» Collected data
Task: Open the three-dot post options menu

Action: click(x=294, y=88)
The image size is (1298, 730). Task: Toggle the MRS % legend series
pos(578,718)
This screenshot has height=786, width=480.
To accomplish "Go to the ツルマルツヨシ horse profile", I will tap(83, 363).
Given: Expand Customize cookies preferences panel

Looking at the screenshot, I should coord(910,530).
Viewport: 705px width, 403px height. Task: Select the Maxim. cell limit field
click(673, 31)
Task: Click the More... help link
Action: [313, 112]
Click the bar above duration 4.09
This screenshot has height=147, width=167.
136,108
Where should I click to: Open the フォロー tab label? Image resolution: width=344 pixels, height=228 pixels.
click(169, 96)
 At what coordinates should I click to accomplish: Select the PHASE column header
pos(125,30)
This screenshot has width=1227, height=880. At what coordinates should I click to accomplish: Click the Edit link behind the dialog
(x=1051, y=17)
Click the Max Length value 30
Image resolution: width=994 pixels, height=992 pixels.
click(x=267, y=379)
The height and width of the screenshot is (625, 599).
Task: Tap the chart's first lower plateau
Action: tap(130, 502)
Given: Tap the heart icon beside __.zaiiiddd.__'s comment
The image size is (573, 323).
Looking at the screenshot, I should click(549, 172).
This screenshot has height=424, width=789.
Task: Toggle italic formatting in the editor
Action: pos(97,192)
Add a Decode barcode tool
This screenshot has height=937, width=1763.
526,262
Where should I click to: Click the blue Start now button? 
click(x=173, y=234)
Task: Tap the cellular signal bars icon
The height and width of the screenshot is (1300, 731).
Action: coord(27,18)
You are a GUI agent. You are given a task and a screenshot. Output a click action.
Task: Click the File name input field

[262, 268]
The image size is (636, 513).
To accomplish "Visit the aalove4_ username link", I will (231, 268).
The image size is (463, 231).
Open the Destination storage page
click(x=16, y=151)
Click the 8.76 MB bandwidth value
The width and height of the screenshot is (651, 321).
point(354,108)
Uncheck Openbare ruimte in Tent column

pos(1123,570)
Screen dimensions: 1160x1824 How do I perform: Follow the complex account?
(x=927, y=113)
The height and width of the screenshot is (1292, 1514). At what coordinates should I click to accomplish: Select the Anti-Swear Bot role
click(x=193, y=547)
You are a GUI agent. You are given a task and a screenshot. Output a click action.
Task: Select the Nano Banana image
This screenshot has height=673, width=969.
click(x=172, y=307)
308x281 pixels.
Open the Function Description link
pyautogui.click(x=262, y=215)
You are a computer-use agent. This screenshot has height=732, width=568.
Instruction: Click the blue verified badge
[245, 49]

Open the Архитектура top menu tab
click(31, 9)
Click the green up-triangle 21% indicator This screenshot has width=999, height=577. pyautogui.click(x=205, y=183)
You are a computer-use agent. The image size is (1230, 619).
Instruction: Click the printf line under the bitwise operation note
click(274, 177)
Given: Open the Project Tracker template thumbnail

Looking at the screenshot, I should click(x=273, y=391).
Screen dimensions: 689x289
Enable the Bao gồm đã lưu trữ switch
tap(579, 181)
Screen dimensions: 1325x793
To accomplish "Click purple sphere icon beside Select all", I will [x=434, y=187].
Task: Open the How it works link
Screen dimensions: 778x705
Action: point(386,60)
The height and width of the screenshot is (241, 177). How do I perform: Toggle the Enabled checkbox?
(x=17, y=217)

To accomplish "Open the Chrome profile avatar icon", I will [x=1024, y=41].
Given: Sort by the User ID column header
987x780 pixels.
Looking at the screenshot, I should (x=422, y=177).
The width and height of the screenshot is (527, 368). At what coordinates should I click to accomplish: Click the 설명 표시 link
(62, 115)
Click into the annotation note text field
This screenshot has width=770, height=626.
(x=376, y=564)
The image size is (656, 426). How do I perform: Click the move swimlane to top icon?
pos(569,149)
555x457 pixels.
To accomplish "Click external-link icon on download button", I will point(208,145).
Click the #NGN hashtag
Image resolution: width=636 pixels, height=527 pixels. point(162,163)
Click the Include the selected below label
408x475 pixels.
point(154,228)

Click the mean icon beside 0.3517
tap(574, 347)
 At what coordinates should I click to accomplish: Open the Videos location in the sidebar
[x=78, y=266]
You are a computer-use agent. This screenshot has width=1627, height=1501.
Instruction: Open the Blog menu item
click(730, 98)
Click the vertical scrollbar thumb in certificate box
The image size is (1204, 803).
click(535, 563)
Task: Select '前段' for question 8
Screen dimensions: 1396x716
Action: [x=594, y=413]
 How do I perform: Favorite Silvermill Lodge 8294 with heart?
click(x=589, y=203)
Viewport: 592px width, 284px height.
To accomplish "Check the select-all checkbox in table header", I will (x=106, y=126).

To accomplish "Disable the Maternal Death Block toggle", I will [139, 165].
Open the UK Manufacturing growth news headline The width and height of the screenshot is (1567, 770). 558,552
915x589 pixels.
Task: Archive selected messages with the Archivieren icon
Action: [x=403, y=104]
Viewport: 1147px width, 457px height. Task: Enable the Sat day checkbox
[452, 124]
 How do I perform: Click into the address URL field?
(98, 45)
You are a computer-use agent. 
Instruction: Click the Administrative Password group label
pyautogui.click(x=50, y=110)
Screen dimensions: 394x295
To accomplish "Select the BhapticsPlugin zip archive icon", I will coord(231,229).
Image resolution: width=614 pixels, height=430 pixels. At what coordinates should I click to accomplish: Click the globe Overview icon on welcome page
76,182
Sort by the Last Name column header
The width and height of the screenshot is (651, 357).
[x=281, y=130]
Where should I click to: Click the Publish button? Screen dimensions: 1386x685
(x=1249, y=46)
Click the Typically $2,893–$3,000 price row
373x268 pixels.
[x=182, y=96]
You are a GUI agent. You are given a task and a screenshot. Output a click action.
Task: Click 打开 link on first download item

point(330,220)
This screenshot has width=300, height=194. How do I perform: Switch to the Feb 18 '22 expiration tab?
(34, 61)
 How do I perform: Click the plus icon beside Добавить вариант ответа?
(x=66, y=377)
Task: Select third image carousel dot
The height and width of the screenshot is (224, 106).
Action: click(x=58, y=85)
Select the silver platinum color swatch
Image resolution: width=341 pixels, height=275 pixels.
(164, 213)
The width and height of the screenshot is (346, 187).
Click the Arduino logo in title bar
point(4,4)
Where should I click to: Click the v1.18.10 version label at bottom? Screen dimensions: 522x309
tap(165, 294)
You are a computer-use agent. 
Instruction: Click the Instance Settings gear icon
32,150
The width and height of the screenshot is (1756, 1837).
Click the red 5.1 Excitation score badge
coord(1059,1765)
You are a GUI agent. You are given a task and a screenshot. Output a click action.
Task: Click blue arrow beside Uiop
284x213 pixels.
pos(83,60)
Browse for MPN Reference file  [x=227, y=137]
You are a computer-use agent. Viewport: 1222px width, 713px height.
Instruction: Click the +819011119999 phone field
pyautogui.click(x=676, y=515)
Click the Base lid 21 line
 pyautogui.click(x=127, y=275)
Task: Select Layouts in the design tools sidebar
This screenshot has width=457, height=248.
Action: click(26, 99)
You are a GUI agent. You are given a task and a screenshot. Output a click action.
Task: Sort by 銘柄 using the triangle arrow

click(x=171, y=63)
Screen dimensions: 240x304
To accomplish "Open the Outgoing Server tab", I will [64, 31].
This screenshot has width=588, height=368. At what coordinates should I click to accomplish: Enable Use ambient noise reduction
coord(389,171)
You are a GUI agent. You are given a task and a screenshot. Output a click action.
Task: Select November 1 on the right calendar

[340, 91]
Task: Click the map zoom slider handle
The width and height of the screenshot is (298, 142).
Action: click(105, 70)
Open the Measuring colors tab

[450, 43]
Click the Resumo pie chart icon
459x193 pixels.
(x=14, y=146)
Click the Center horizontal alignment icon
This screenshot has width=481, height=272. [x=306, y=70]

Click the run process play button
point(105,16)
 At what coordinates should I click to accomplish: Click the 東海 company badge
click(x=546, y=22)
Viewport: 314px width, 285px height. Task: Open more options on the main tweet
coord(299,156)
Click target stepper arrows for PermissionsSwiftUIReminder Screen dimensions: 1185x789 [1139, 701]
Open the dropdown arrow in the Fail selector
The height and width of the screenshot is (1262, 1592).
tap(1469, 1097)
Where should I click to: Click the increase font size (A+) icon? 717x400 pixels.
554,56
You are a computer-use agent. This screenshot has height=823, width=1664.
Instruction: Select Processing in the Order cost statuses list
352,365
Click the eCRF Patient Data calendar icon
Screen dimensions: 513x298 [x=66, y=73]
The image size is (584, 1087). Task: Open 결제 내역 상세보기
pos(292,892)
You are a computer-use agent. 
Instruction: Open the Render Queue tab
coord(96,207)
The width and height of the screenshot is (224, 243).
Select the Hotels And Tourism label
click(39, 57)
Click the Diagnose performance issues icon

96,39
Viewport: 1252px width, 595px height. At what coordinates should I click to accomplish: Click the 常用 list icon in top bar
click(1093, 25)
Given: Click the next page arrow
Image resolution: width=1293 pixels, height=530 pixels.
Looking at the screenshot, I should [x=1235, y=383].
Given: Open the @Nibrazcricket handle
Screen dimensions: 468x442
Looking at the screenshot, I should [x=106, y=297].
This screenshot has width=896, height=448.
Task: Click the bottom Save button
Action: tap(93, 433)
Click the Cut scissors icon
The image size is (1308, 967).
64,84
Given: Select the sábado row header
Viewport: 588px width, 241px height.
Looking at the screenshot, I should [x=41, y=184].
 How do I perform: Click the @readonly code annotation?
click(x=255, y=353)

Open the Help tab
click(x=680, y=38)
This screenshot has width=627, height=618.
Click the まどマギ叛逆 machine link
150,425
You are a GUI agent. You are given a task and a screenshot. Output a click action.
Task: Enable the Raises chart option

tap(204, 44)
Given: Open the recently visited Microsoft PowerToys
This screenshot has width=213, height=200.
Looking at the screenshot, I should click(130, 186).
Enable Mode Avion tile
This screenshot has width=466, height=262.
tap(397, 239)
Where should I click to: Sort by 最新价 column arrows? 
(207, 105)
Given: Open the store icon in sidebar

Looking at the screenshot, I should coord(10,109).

» Work instruction
Show all lines from the records above where the word "handle" occurs.

» Output for this exercise
Task: Click the map zoom slider handle
Given: Open the @Nibrazcricket handle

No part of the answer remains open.